PL/Java online documentation improvements (withdrawn for 2020)

Project Description

Note: this project idea has been withdrawn in the 2020 cycle.

PL/Java is maintained externally but referred to in PostgreSQL's SQL Conformance statement as the component that provides Java routines and types to meet part 13 of the SQL spec. It is implemented mostly in Java and C.

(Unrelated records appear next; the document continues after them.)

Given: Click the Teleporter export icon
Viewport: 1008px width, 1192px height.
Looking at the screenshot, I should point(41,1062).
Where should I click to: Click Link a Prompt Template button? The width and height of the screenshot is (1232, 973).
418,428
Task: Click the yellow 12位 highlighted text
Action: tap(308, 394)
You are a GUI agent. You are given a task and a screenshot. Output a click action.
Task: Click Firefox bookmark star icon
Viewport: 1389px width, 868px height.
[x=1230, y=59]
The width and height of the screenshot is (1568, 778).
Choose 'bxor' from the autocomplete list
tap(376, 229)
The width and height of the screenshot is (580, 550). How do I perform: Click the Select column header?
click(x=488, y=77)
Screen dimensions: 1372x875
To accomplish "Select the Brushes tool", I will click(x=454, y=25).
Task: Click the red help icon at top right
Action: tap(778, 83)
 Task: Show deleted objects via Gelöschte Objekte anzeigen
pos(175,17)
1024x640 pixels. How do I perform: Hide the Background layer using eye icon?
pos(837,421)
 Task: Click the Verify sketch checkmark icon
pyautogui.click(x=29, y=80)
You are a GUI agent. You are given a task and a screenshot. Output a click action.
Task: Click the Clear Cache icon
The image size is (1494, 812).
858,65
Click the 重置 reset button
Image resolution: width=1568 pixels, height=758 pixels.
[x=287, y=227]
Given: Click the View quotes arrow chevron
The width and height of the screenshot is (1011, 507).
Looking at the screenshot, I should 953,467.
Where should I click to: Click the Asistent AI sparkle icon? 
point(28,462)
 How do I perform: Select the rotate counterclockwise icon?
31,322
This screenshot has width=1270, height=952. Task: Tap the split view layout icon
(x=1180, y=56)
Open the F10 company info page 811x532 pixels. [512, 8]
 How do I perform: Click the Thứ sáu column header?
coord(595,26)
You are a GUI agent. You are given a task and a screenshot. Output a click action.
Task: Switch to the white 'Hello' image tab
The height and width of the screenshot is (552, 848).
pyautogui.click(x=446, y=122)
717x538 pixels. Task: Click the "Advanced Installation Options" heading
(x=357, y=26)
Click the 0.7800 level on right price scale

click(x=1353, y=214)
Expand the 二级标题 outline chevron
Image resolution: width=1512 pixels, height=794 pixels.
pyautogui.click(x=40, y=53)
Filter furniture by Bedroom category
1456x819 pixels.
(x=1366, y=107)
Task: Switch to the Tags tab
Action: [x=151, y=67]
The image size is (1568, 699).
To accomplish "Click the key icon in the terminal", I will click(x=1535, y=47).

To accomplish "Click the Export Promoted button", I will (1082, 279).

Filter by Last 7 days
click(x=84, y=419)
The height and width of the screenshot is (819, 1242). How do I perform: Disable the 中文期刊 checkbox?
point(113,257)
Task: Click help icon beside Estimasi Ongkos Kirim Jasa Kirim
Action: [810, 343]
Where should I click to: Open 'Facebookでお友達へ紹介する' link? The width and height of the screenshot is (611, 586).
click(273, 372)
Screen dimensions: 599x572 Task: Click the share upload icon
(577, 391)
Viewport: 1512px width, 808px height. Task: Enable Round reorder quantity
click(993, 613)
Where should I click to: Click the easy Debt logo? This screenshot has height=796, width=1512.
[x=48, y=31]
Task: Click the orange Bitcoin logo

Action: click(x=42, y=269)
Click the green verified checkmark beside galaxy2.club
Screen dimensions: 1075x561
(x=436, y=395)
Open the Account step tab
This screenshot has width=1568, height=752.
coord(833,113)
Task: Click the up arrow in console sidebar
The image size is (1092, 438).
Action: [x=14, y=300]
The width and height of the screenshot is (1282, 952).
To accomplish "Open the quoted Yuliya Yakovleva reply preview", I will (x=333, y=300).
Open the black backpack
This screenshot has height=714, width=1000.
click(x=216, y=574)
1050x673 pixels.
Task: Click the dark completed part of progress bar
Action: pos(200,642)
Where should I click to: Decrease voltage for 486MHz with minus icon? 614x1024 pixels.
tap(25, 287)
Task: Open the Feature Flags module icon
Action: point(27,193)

PL/Java's online documentation is currently generated, from Doxia Markdown and Velocity sources and JavaDoc, by the maven-site-plugin. It is hosted via GitHub Pages.

Project details
  • The generated site currently shows only one version of the documentation, for the most recent release. With a new PL/Java major release anticipated, the site should offer documentation trees for more than one release, much as the PostgreSQL documentation itself does.
  • Very little has been done to style the generated documentation beyond the maven-site-plugin defaults, with a very rudimentary look. Without any invasive restructuring of the documentation sources, it would be good to have typographical and color conventions more resembling the documentation of PostgreSQL itself or of PgJDBC. (The PostgreSQL project does not use Markdown as its documentation source format, but PgJDBC does.)
Skills needed
  • Maven build system and the maven-site-plugin
  • HTML, CSS, Velocity templates
Difficulty level

Easy, though constrained by the behavior of the maven-site-plugin and Velocity.

Mentors
  • Chapman Flack can mentor. Chap is the current PL/Java maintainer.
Expected outcomes

A pull request, with code changed and documentation, such that when tested with mvn compile site site:stage, the staging area can be viewed in a browser and:

  • Offers release-specific documentation trees
  • Appearance (typography, color, etc.) need not be identical to either PostgreSQL or PgJDBC documentation, but should look recognizably similar; glaring problems with the current style (such as literal text being much smaller than the surrounding type) should be eliminated.